My husband was made redundant approx 8 weeks ago. He was employed in the construction trade and in the last few months of  his employment his wages and expenses were constantly late. My husband was informed whilst on holidays that he was being made redundant and at that stage was due approx 6 weeks wages, holiday pay, pay in lieu of notice and redundancy.
The form for redundancy has since been filed with the government insolvency fund.

As the situation was /still is very messy a number of weeks passed before paperwork was completed by his employer, he received a P45 showing that he was paid up to date ( ie incl the 6 weeks wages) , his employer assured him that he would pay what was owed , when he got money from the developer...his employer has paid approx 1/3 of what was owed

As hubbie needed the P45 to sign on , he had no choice at the time but to take it , regardless of it being incorrect and on the hope his employer would pay the balance

I now find myself in the situation of having to file a tax return for my husband and I - currently seperately assessed ( we didn't elect for joint assessment after marraige as no benefit to us).

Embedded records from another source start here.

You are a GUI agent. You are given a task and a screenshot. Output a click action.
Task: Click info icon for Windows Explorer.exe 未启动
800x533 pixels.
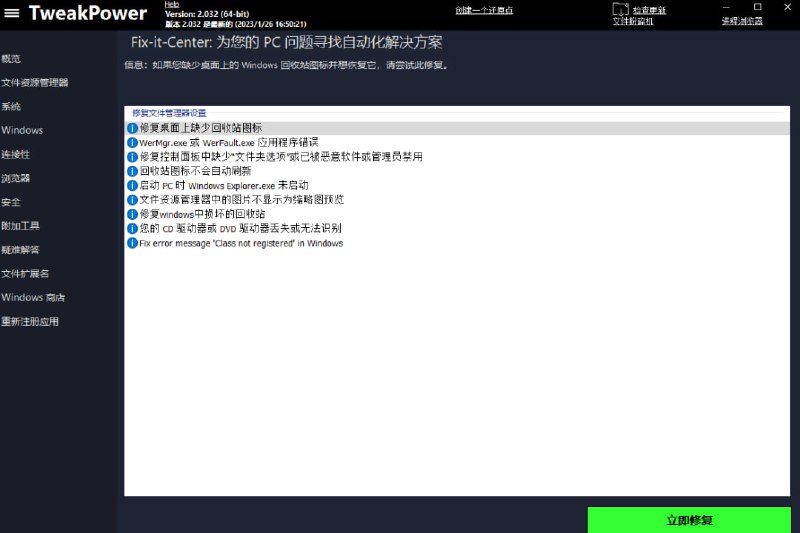132,186
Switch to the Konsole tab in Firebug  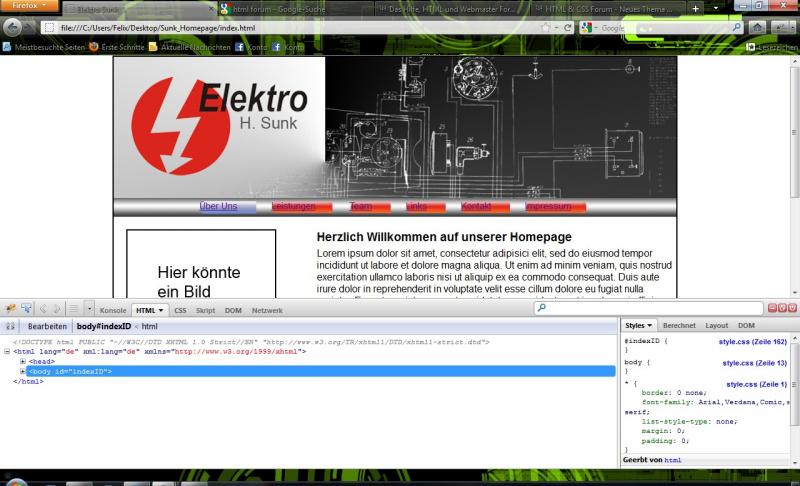point(113,311)
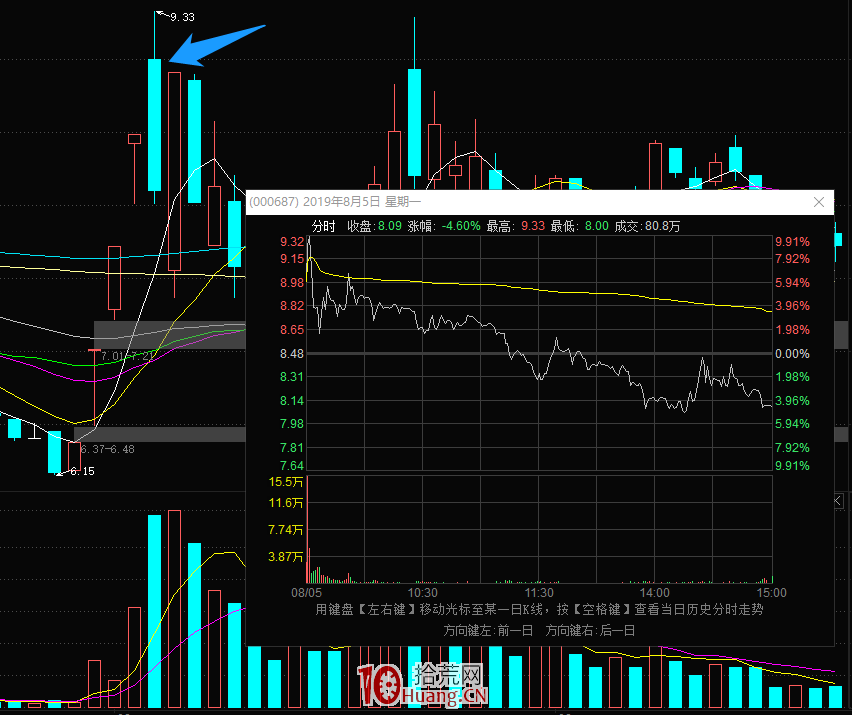The image size is (852, 715).
Task: Click the 分时 label in popup header
Action: click(x=323, y=227)
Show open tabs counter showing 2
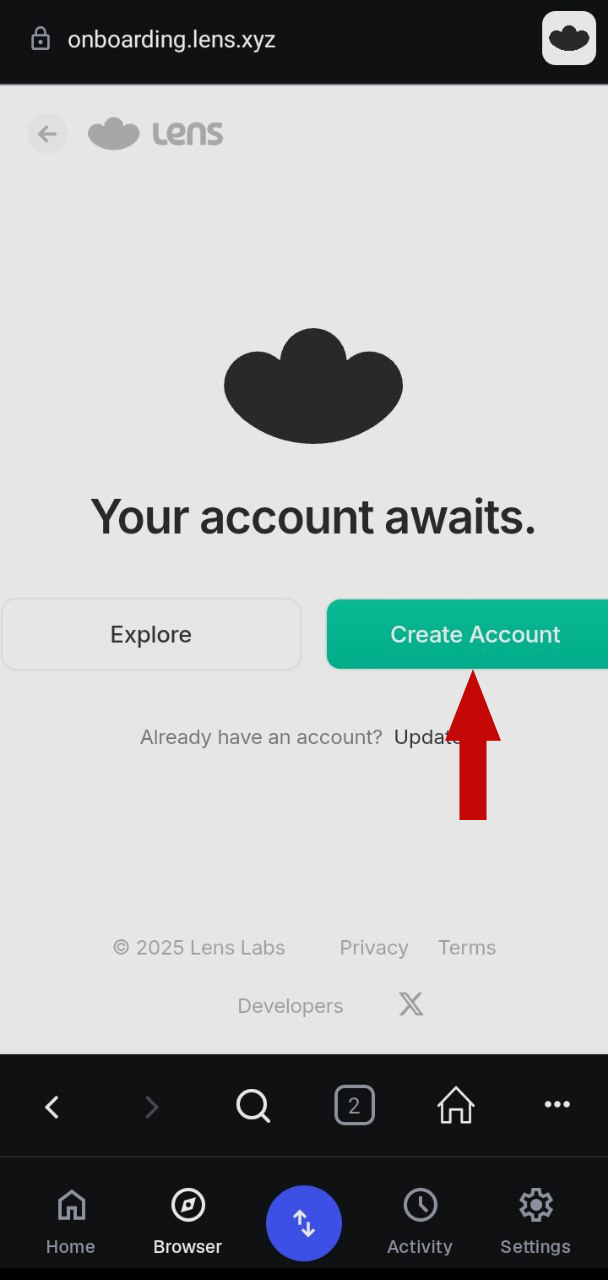The image size is (608, 1280). point(354,1105)
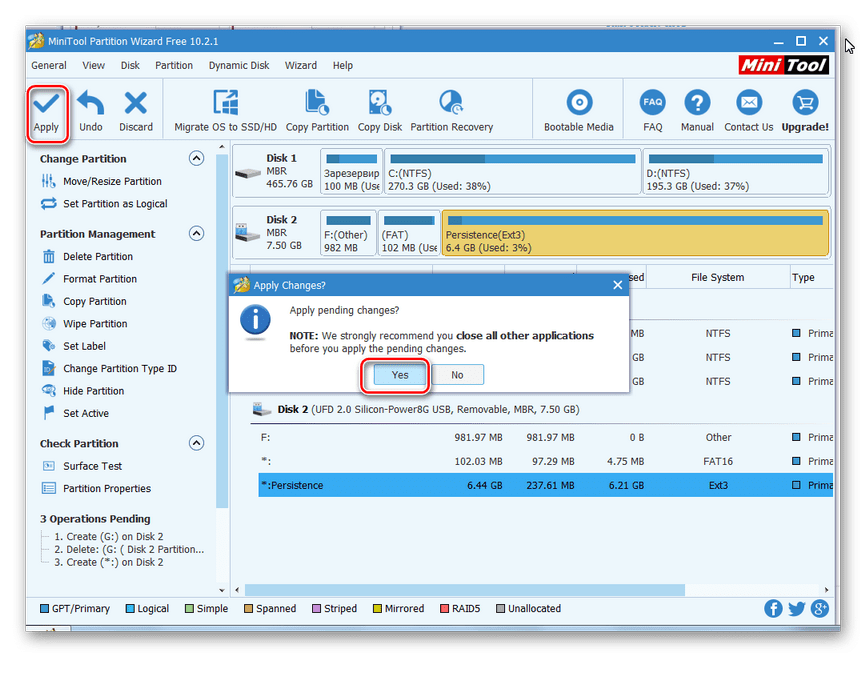Collapse the Change Partition section

[196, 159]
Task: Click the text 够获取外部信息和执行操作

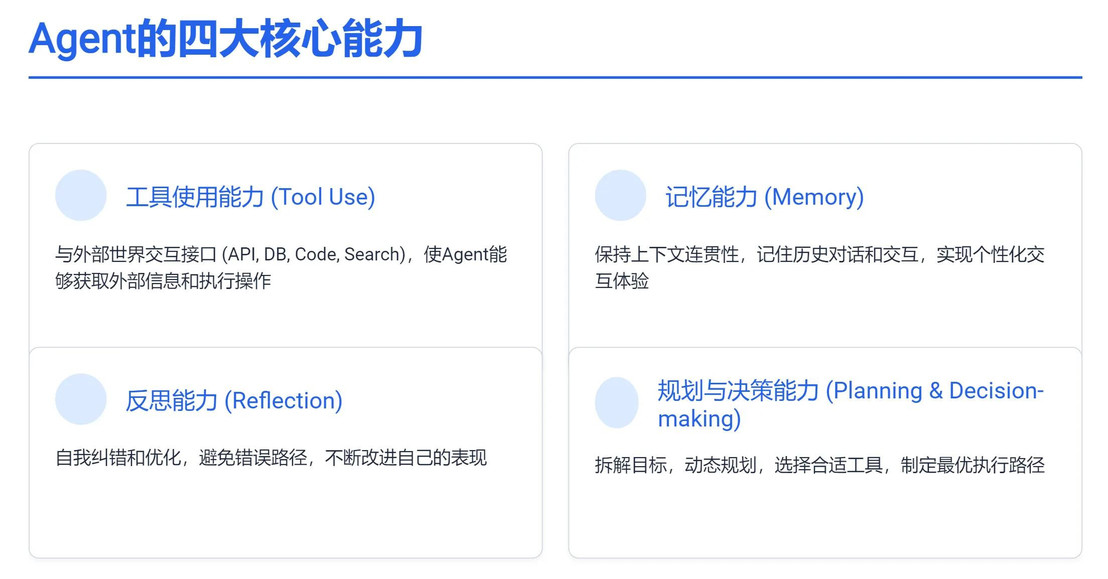Action: [x=163, y=281]
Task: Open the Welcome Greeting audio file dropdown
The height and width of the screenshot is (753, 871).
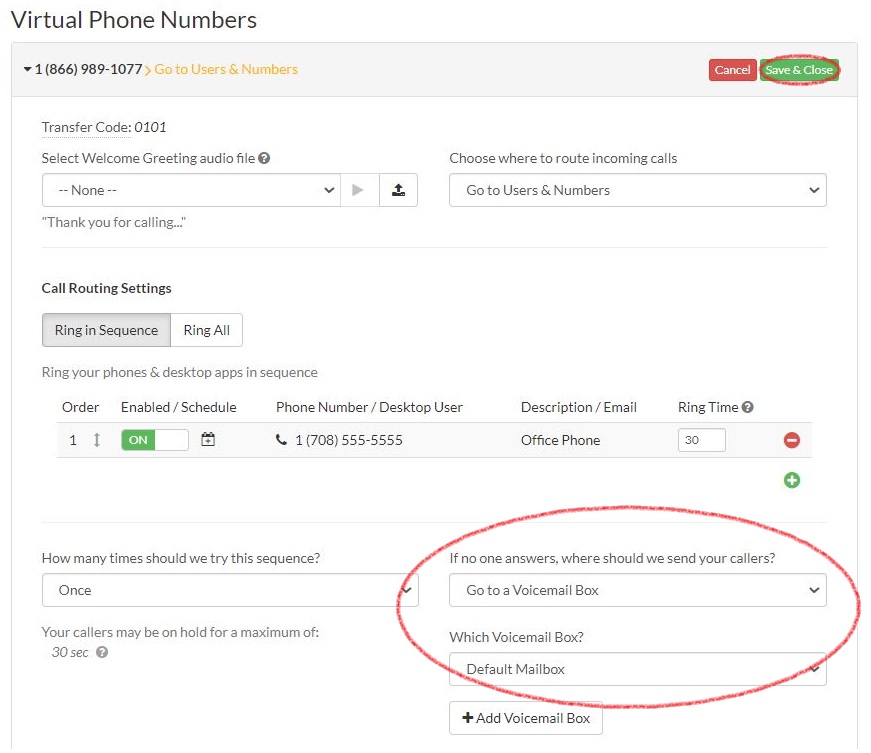Action: pyautogui.click(x=190, y=190)
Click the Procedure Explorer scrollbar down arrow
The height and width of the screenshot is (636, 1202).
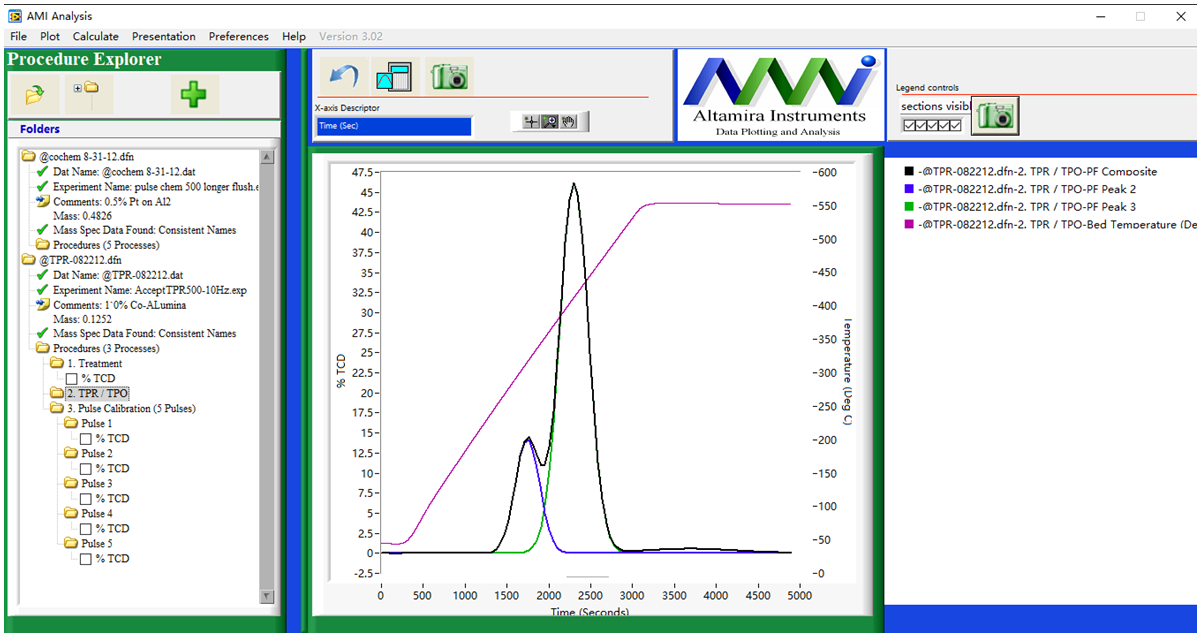click(x=267, y=597)
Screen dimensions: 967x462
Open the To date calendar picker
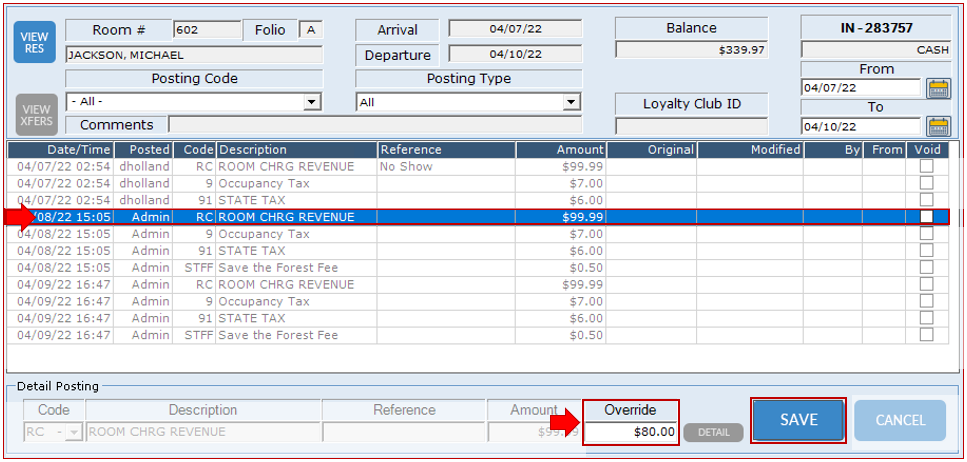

As I would like to transfer his credits to me we need to be jointly assessed. I also need to claim for tax relief on med exps. 

How can I make a return for him when the P45 is incorrect ? Can we demand a correct P45 from his employer...given that he is not very obliging this will prove very difficult

Thanks 

Telco


----------



## Welfarite (1 Sep 2009)

As this is a tax query rather than one about redundancy/jobseeker's payments, I'm moving it.


----------



## Domo (2 Sep 2009)

If his employer is unwilling to issue an amended P45, I would suggest you write to Revenue sending copy of P45, setting out correct details.
Also send any payslips you have to support this.


----------



## Ned_ie (2 Sep 2009)

I have a feeling DOmo that will be no payslips!

I do agree that you should write to Revenue and set out details that the P45 is correct in terms of what SHOULD have been paid but that the employer left hubby short. Maybe first though contact employer again and let him know that you HAVE been in contact with revenue to get matters sorted and they have said they will be conducting an investigation - might spur him on to get ass in gear - one method of doing it!


----------



## telco (2 Sep 2009)

Thanks for your replies, indeed there are payslips but these are also incorrect , they show same amount as P45...I shall write to the revenue and explain the situation and enclose a copy of the incorrect P45 . What can the revenue do to confirm that this is the case , would they carry out an audit /ask for bank statements ? He was a PAYE worker, so I believe that that would be unusual. We also have to complete form for his unpaid wages through the labour courts.


----------



## Ned_ie (3 Sep 2009)

were wages paid in cash or to bank account?


----------



## telco (3 Sep 2009)

A mixture of both, like I said a complete mess...anyone have views on how the revenue would go about this ?

appreciate your replies.


----------